Tanto para las familias como para los y las docentes, tratar con un/a preadolescente o adolescente es abrumador, desconcertante y enigmático. De un día para otro, el cambio de su dinámica social, de su cuerpo, su “maraña emocional” producida por el desarrollo sexual, y, para colmo, las nuevas redes sociales de la Web 2.0 convierten a tu hija o hijo en una persona deseosa de mayor independencia y, por tanto, necesitada de inteligencia emocional. Matt Levinson nos deja 5 claves para consolidar ésta desde los colegios e institutos y, por supuesto, desde el hogar.
1. Grupos de familias: las familias, unidas en un grupo consultivo y bien coordinado, que construyen debates sobre sus hijos e hijas en las diversas etapas educativas y cursos, es una gran ayuda porque la comunicación mutua favorece el asesoramiento, el compartir experiencias. Los centros educativos también pueden desarrollar esos programas de asesoramiento por parte de expertas/os o brindar medios a las madres y padres para reunirse en el centro educativo.
2. Calificar el estado de ánimo: ¿Suena raro? La verdad es que sí, pero Janice Toben y Rush Sabiston han introducido esta innovación tan simple en muchas escuelas e institutos estadounidenses con grandes resultados. Simplemente, pide a tu alumnado (o a tus hijos e hijas) que califiquen, en una escala del 1-10, su estado de ánimo (10 sería lo más positivo). En el aula, esto desafía la empatía de tus estudiantes y estrecha lazos y conexiones.
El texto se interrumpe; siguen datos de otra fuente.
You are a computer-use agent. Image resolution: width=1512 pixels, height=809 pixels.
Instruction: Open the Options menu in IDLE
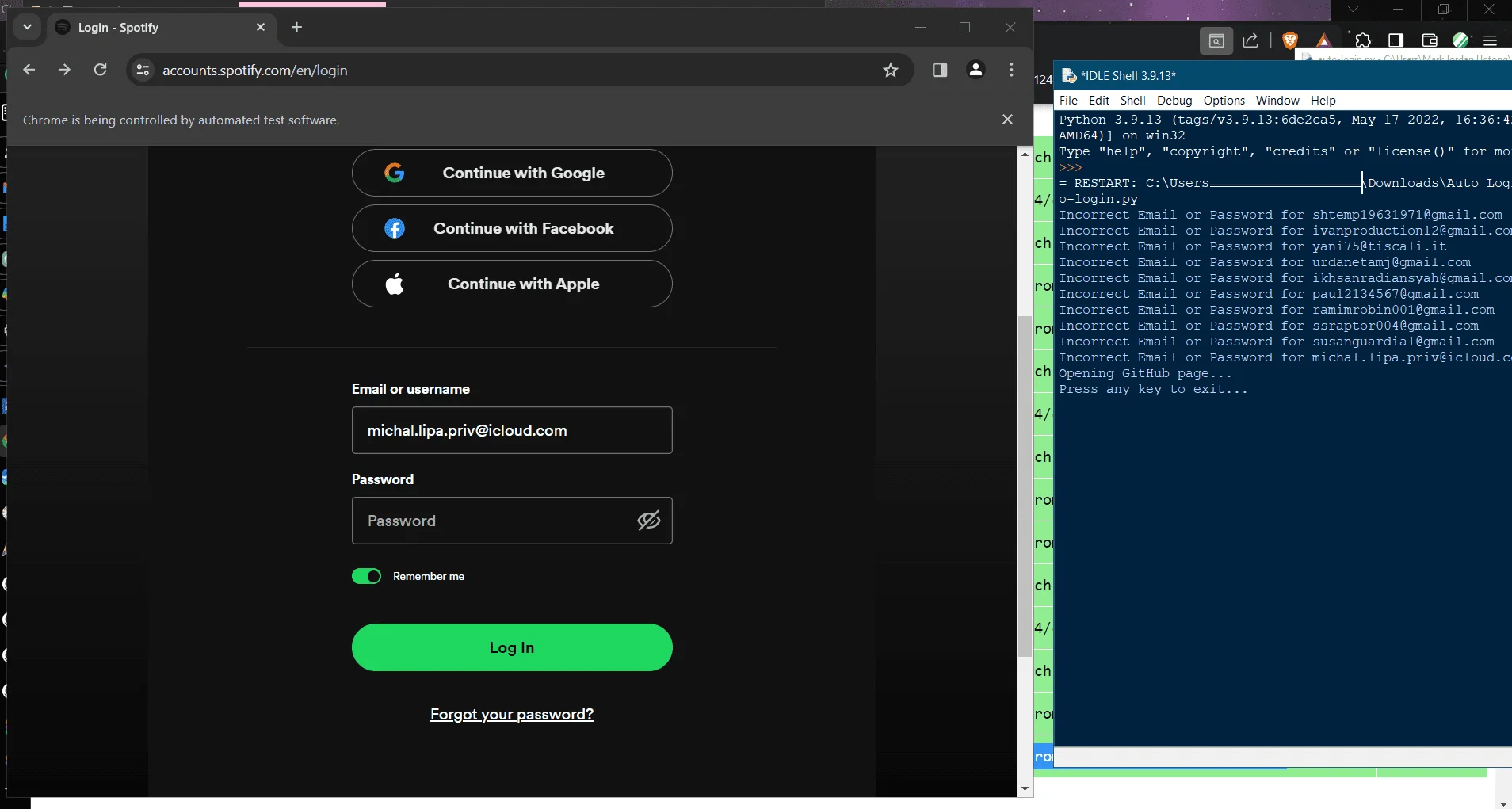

Es menos violento para el o la adolescente, en uno de esos “momentos bajos”, hacerlo de esta forma y nos permite detectar mejor, por tanto, los problemas que puedan surgir, además de resultar más sencillo de comunicar a las familias (o, si hemos decidido ponerlo en práctica en el hogar, a los tutores o tutoras)
3. Sesiones abiertas de “student training”: una clase separada del resto de materias – que podría llevarse a cabo en algunas horas de tutoría sin demasiada dificultad- puede ser la oportunidad para que compartan sus inquietudes, preocupaciones, dudas, alegrías o logros; además, se puede aprovechar para desarrollar habilidades de comunicación oral o deresolución de problemas. 
4. Transparencia del centro y participación familiar: Una comunicación fluida con las familias sería el complemento ideal cuando se trata de dar solución a casi todo tipo de problemas.
5. Consejeros y consejeras: un profesor o una profesora con experiencia podría ser el apoyo que los/as estudiantes necesitan y la orientación adecuada para trabajar a partir de problemas y desafíos (en muchos ámbitos, y no solo académicamente). En algunos centros españoles, algunos alumnos y alumnas de los cursos más avanzados también se prestan voluntariamente a realizar esta labor tan valiosa y no parece funcionar nada mal.